News Letter Summer 2014, Dear Friends, Welcome to our summer newsletter! Thank you to Julia and the London team for your amazing fundraising! Thanks to all our amazing fund raisers! Looking out onto a warm sunny day in England as I write this, its hard to believe we were deluged by rain during the winter, with flooding that caused loss of life and devastated people’s homes and livelihoods. Equally, for India working to conserve its water, as temperatures now soar into the high 40’s, Cyclone Phailin must seem a life time away, yet this was a very real catastrophe last winter, as you will see in the Director’s letter.
News Letter Summer 2014, You never let us down and when we discovered that homes and belongings of 371 people in the remote rural villages and Leprosy colonies which New Hope supports had been swept away, you sprang into action to help.
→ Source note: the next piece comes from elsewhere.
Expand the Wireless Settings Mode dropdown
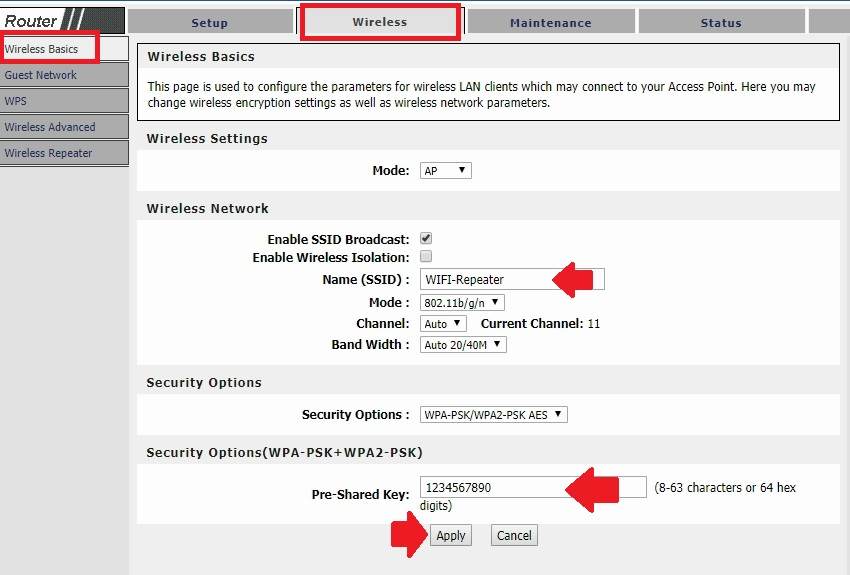The width and height of the screenshot is (850, 575). click(x=445, y=171)
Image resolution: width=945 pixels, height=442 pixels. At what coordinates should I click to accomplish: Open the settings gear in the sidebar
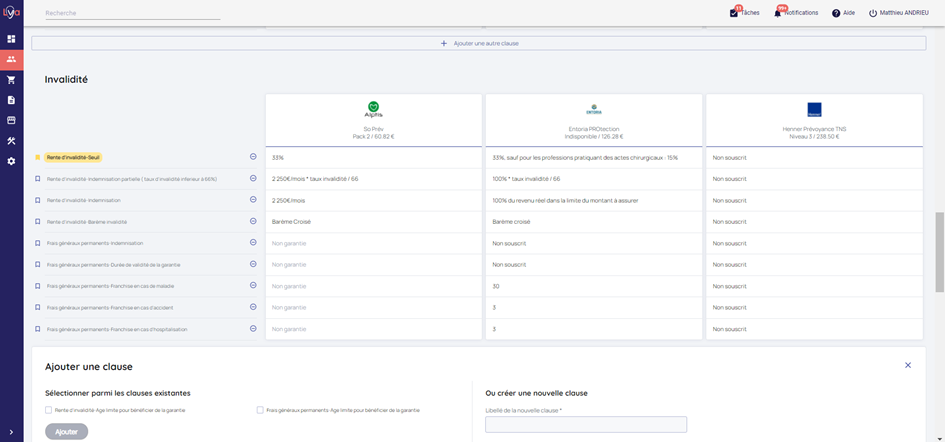coord(11,161)
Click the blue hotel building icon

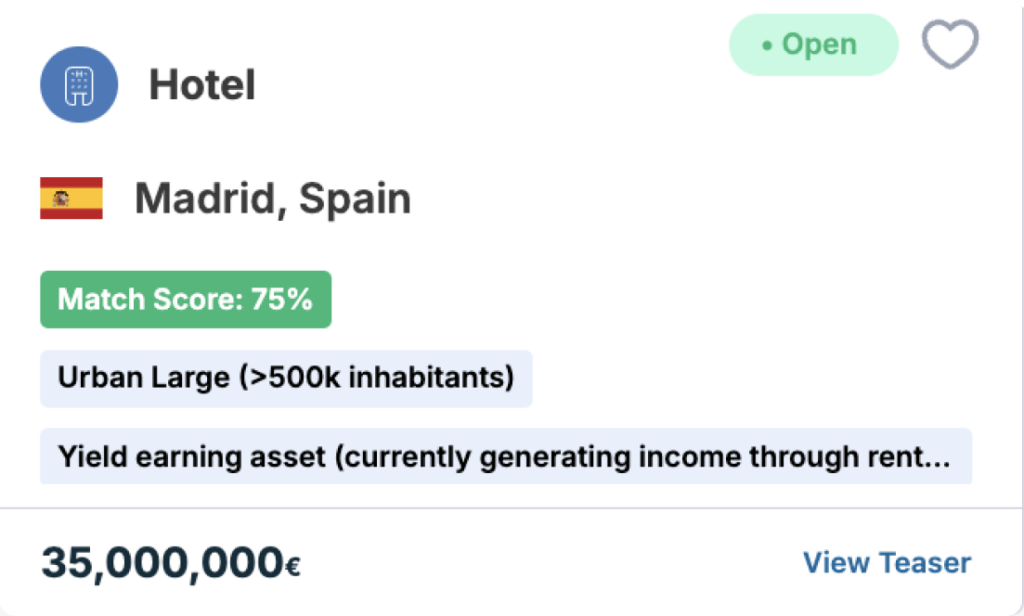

You sent donations so that water filters, plastic sheeting, pumps and generators, sacks of rice and lentils, dry firewood, bedding, clothing and replacement vegetable seeds could be distributed to devastated areas. Gradually, people who had so little to start with and who lost it all during the cyclone, have been able to pick up the strands of their lives and start again. Our deepest thanks to you all for your help. Without you, we couldn’t have done it.
We hope you will enjoy reading about New Hope’s wonderful ongoing work in India and all the different ways supporters continue to help. Have a good summer,
Jill Ghanouni Secretary, New Hope Rural Community Trust.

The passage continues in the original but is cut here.